La prima cosa che balza agli occhi studiando la composizione della nuova Commissione europea annunciata ieri mattina dalla presidente Ursula Von der Leyen è che i molti che in questi due mesi hanno scommesso sull’isolamento dell’Italia sono stati smentiti e oggi dovrebbero abbassare la cresta, ammettendo che la premier italiana ha centrato un buon risultato nonostante una mano sfavorevole.
Una quantità considerevole di editoriali e post di illustri commentatori che pontificavano sul “passo falso”, sul “disastro” di Giorgia Meloni per il voto di Fratelli d’Italia contro Ursula al Parlamento europeo, sono invecchiati non benissimo – anzi proprio male. Stamattina su Libero trovate una esaustiva rassegna. La posizione dell’Italia era a tal punto compromessa, ci spiegava qualcuno, che sarebbe stato meglio prendere confidenza con l’idea del ministro Lollobrigida commissario alla pesca.

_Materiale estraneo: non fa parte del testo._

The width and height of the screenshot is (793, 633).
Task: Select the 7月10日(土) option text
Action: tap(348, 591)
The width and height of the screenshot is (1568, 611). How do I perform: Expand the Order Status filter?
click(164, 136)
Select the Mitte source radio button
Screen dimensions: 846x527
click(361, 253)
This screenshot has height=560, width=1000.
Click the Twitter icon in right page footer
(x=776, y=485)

E invece, come anticipato da ormai diversi giorni, l’Italia ottiene una vicepresidenza esecutiva e il governo Meloni manda a Bruxelles uno dei suoi ministri di punta, Raffaele Fitto, con le deleghe alla coesione e alle riforme, ovvero la spesa miliardaria annuale per le regioni europee.
Il metodo Ursula
Von der Leyen ha voluto accontentare sia Emmanuel Macron, con vicepresidenza esecutiva e super-portafoglio economico (“per la prosperità e la strategia industriale”) al suo pupillo Stéphane Séjourné, che Giorgia Meloni, non umiliare i Socialisti e liberarsi di figure divenute ormai ingombranti, facendo il vuoto intorno a sé e dietro di sé. Sembra proprio che ci sia riuscita. Nessuna conventio ad excludendum nei confronti dei Conservatori, che ottengono una vicepresidenza con il già citato Fitto.

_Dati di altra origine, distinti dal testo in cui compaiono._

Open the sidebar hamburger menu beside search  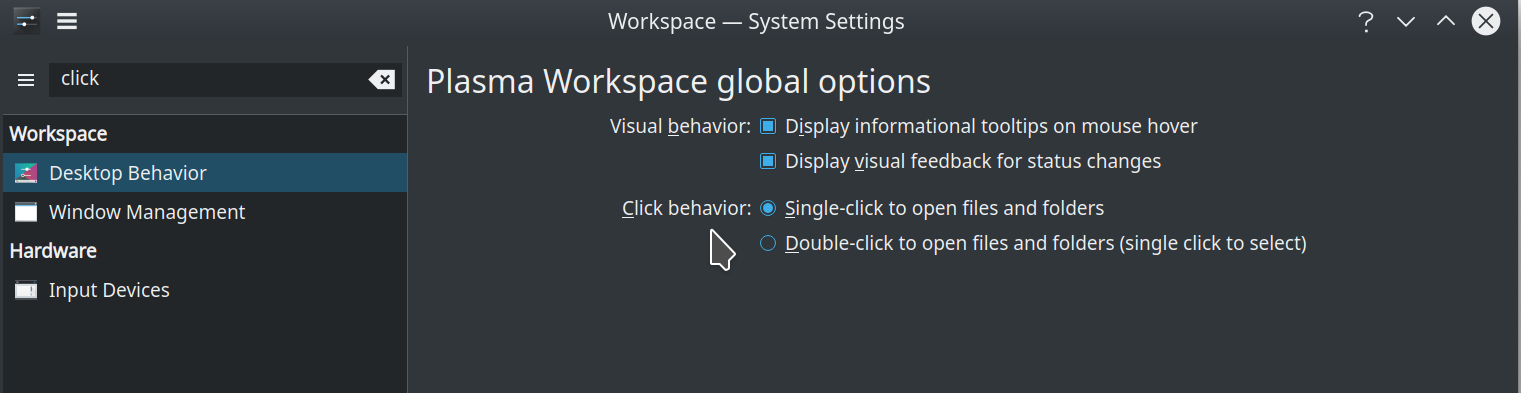click(26, 80)
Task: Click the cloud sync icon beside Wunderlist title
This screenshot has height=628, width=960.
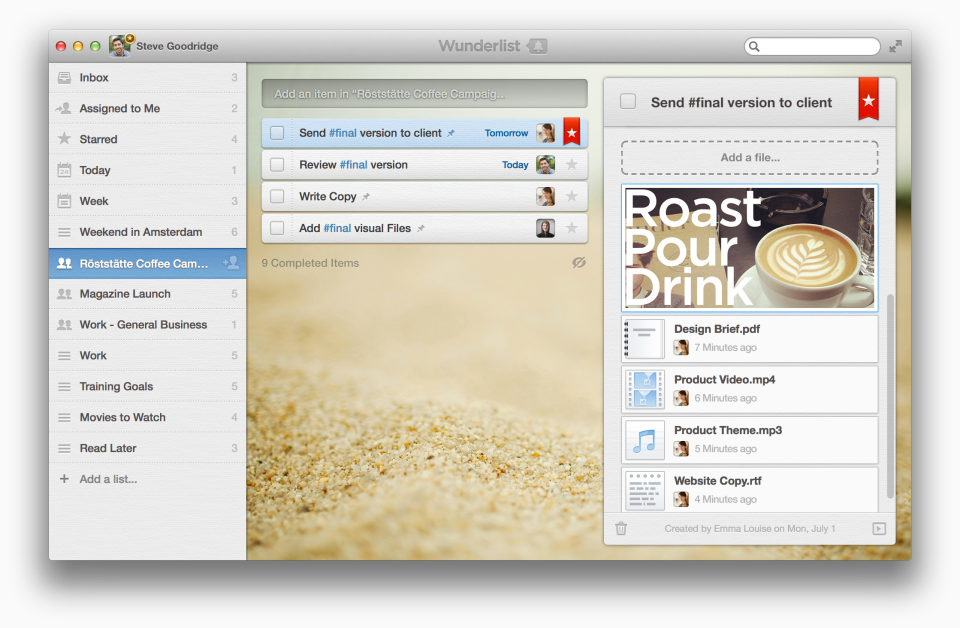Action: click(535, 45)
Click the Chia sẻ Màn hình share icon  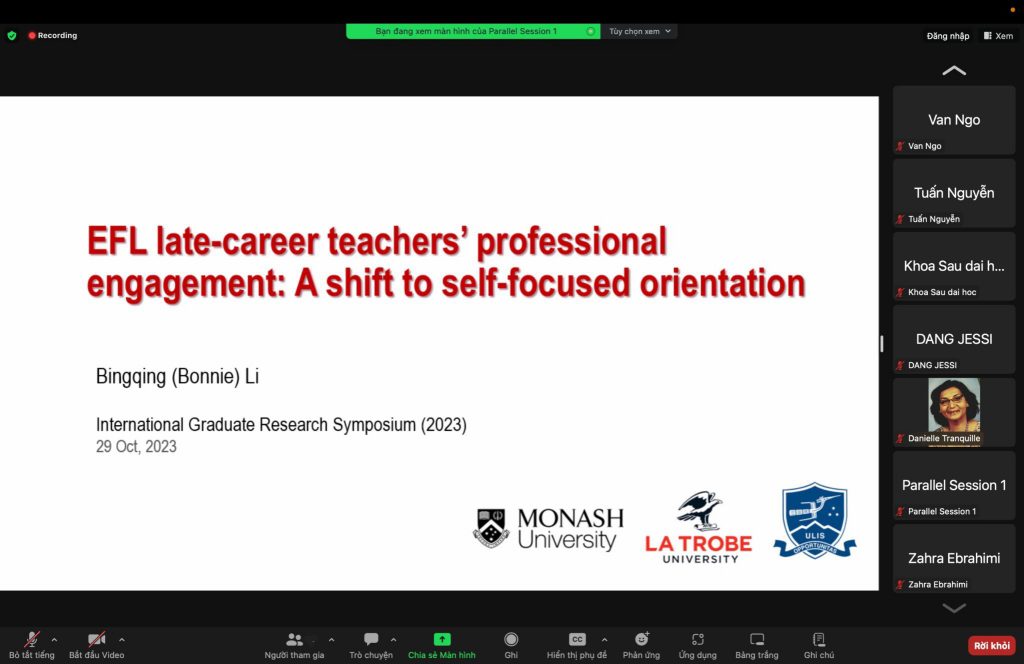click(442, 640)
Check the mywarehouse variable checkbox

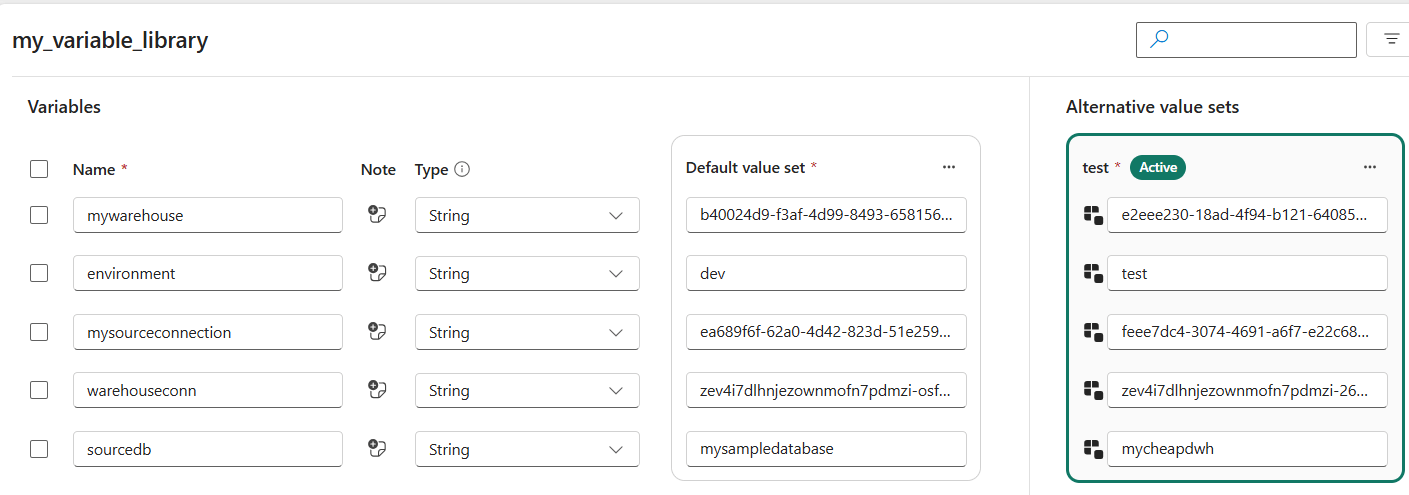(39, 215)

Tra i nuovi commissari per lo più politici nazionali sconosciuti o semi-sconosciuti, nessuno in grado di farle ombra. Denominazioni sempre più fantasiose, che sembrano studiate apposta per ingenerare confusione e lasciare l’ultima parola alla Baronessa.
Molte sovrapposizioni e ridondanze, deleghe che si accavallano, portafogli ibridi, in cui convivono temi diversi, ma anche spacchettamenti. Per esempio, di clima, energia e ambiente si occuperanno tre diversi commissari e una vicepresidente. La spagnola Teresa Ribera (socialista) avrà la delega “per una transizione pulita, giusta e competitiva”, ma il commissario “per il clima, zero emissioni e crescita pulita” (il portafoglio che fu di Timmermans) sarà l’olandese Wopke Hoekstra (cristiano-democratico). L’immagine perfetta del cerchiobottismo e della complicazione burocratica che è l’Ue.
I portafogli di peso
Come ha notato anche il Financial Times, i portafogli di maggior peso, legati alla crescita economica (industria, fondi europei e competitività) sono andati come previsto ai tre Paesi maggiori – Francia, Italia e Spagna (escludendo la Germania rappresentata dalla presidente stessa). Paesi che il FT definisce “interventisti”, non a caso infatti quelli che “hanno chiesto più spesa comune, regole più flessibili sul deficit di bilancio e un ruolo maggiore per la politica industriale”.
Dunque, “i commissari nominati da Parigi, Madrid e Roma (Séjourné, Ribera e Fitto, ndr) supervisioneranno le aree critiche della regolamentazione antitrust, della politica sugli aiuti di Stato, della spesa Ue e della strategia industriale per il mercato unico”.
Un super-governo
No, decisamente l’Italia non ne esce ridimensionata come qualcuno temeva o, forse, sperava. Se nella narrazione mediatica, anche a causa di strappi come quelli di Macron e Scholz, la Commissione viene presentata ormai come super-governo europeo politico, le regole dei Trattati prevedono altro e sono dure a morire.
Non solo non c’è da sorprendersi, ma è fisiologico vedere un conservatore come Fitto tra i vicepresidenti esecutivi nonostante il suo gruppo politico al Parlamento europeo abbia votato contro l’Ursula-bis. Semmai, sarebbe una forzatura una Commissione a immagine e somiglianza di una maggioranza politica.